La Cité des Illusions

Peux-t-on maintenir la paix par le mensonge ?

« Sans confiance l’homme peut vivre, mais d’une existence inhumaine ; sans espoir, il meurt. »

Réflexion autour de La Cité des Illusions, de Ursula Le Guin.

Depuis quelques jours, je relis l’œuvre de Ursula Le Guin. Motivé en cela par trois « coïncidences », dans un contexte de réflexion personnelle sur le patriarcat, et le féminisme. Première coïncidence, le prêt il y a quelques semaines de La main gauche de la nuit, que j’avais lu il y a sans doute plus de dix ans, à une amie militante féministe. Ce roman faisant intervenir des humains hermaphrodites, et l’auteure accomplissant en général un gros travail de vocabulaire et de syntaxe, je me suis dit que ce livre devrait lui plaire, et faire écho à ses réflexions… Deuxième coïncidence, quelques jours plus tôt ou plus tard, je tombe, dans le rayon féministe d’une librairie, sur un recueil d’essais d’Ursula Le Guin. Je ne manque pas de livres dans ma pile « à lire », mais je l’achète quand même pour alimenter ma bibliographie féministe, et notamment pour le partager lors d’un temps de réflexion associatif sur le patriarcat. Troisième coïncidence, un message de ma sœur, me demandant si je pourrais, une fois le confinement terminé, lui prêter des livres de Ursula Le Guin. Elle a lu un article sur cette auteure dans un magazine, et sait que ses œuvres sont une part importante de ma bibliothèque.

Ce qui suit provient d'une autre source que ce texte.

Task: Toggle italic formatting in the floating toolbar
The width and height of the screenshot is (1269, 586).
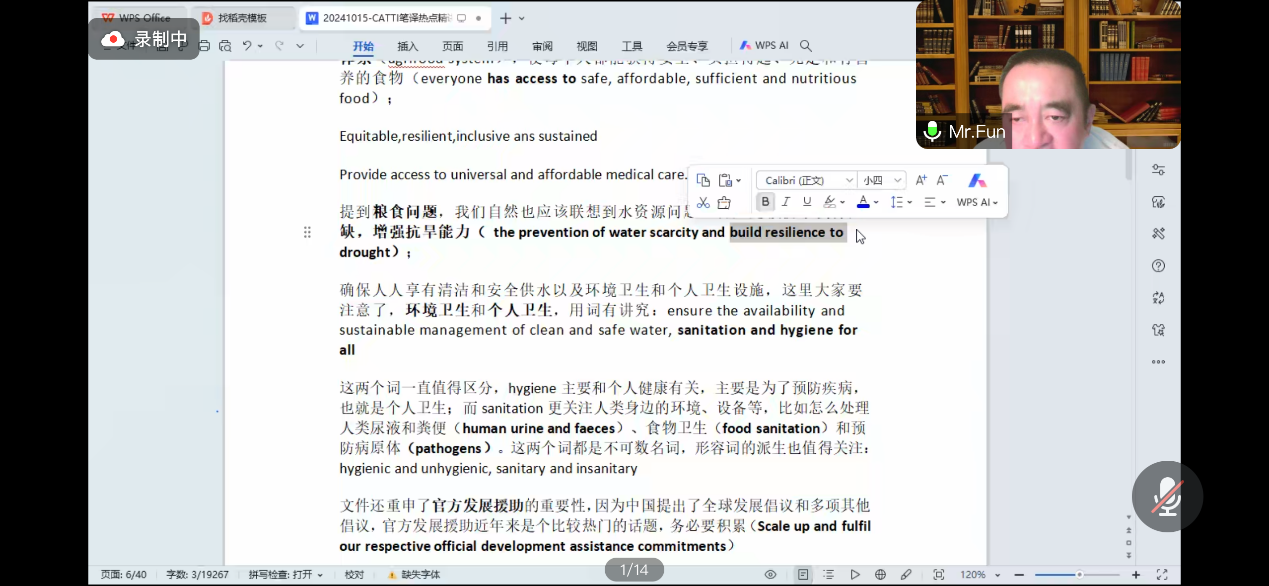Action: click(786, 202)
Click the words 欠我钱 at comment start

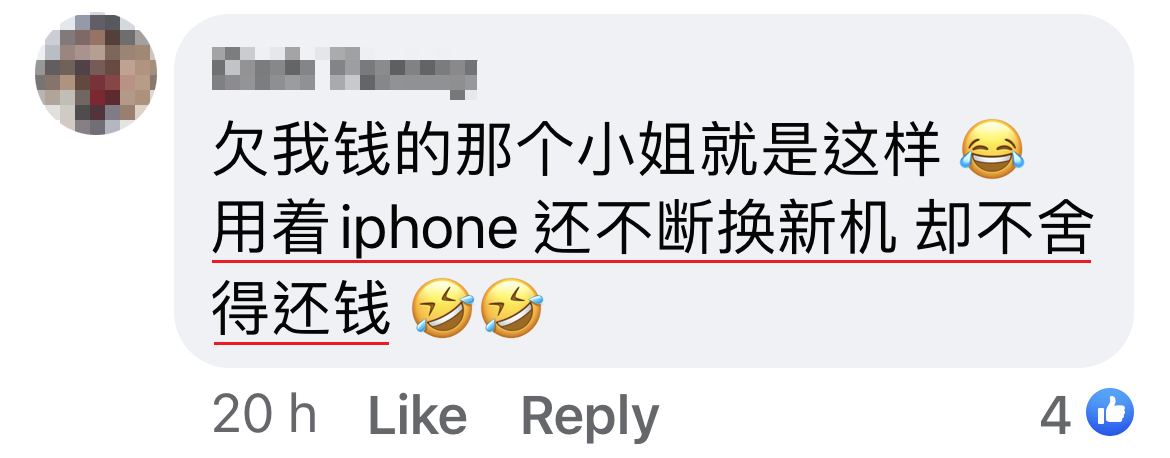click(x=301, y=150)
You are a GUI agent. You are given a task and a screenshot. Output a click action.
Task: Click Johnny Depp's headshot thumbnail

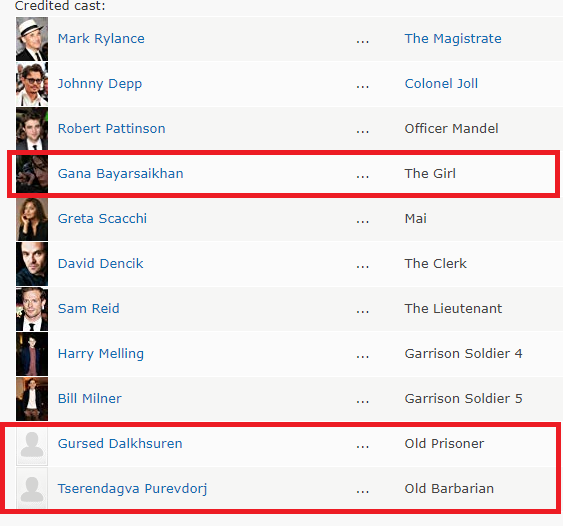32,84
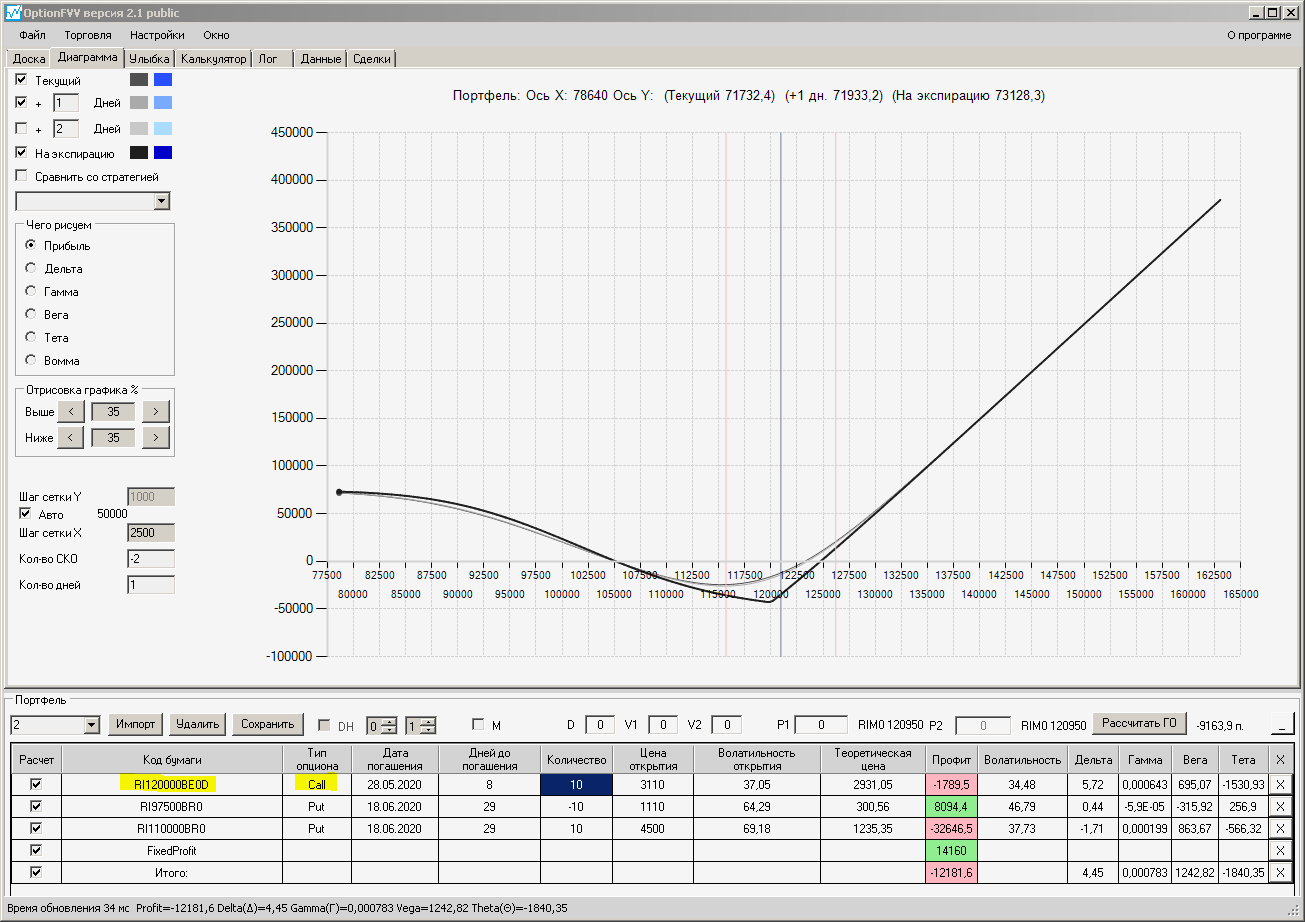Decrease the Выше percentage with the left arrow
1305x922 pixels.
tap(70, 411)
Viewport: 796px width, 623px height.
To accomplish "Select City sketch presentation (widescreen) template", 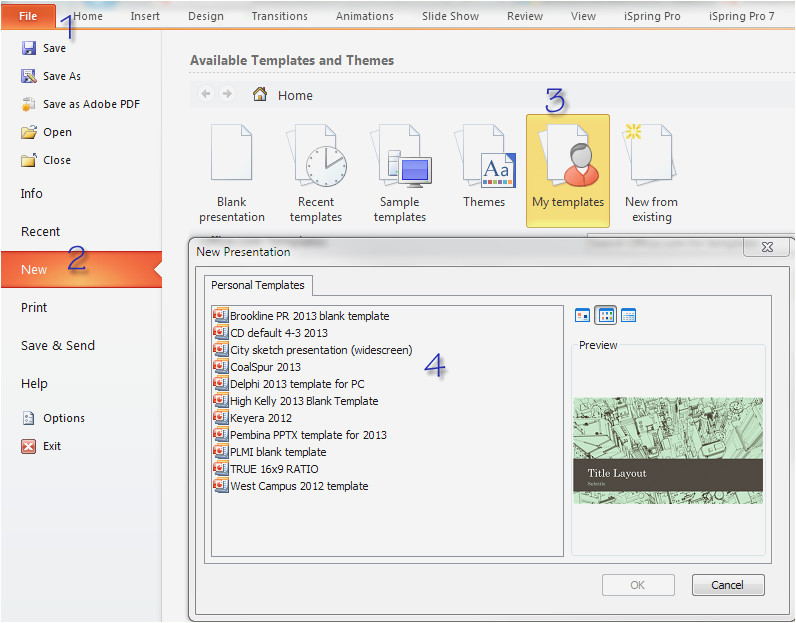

Quand j’ai lu un livre, en général, je suis incapable de m’en rappeler ni les détails de la trame narrative, ni les détails des idées fortes. Ces idées fortes « m’imprègne ». Elles diffusent en moi. Et si elles donnent du sens au monde, elles me marquent en structurant ma pensée. Mais je ne me souviens que rarement comment cette pensée s’est structuré. Si bien que je suis régulièrement surpris de retrouver des idées fondamentales pour moi, en relisant des livres. Les cas les plus marquants étant deux de mes livres d’enfance : Frédéric, et Nicolas, où étais-tu ? de Léo Lionni.

L’idée structurante de La main gauche de la nuit est, de façon assez surprenante au premier abord, l’envie de créer un monde sans guerre : « à l’origine j’avais envie d’écrire un roman mettant en scène les habitants d’une planète qui n’avait jamais connu la guerre. Telle était mon intention première. Le thème de l’hermaphrodisme est venu en second. » [U. Le Guin, Danser au bord du monde, édition de l’éclat, 2020]. Pour l’explication de comment un monde sans genre, avec des humains hermaphrodites, conduit à un monde sans guerre, je vous renvoie à ce recueil, et au roman en lui même.

C’est une idée connexe qui porte le roman de La cité des illusions : une dictature bienveillante peut-elle maintenir durablement la paix, quitte à être structurée sur le mensonge ? Nous restons sur la problématique de la guerre, mais sur un autre plan. Le roman traite, avec brio, de deux questions classiques de l’humanité en générale, et de la fiction en particulier :

  • La question de l’impérialisme pacificateur (le cas qui m’a marqué le plus étant le film Hero, de Zhang Yimou).
  • La question de la réalité et du discernement, quand tout est mensonge (qu’on retrouve beaucoup par exemple chez Philip K. Dick).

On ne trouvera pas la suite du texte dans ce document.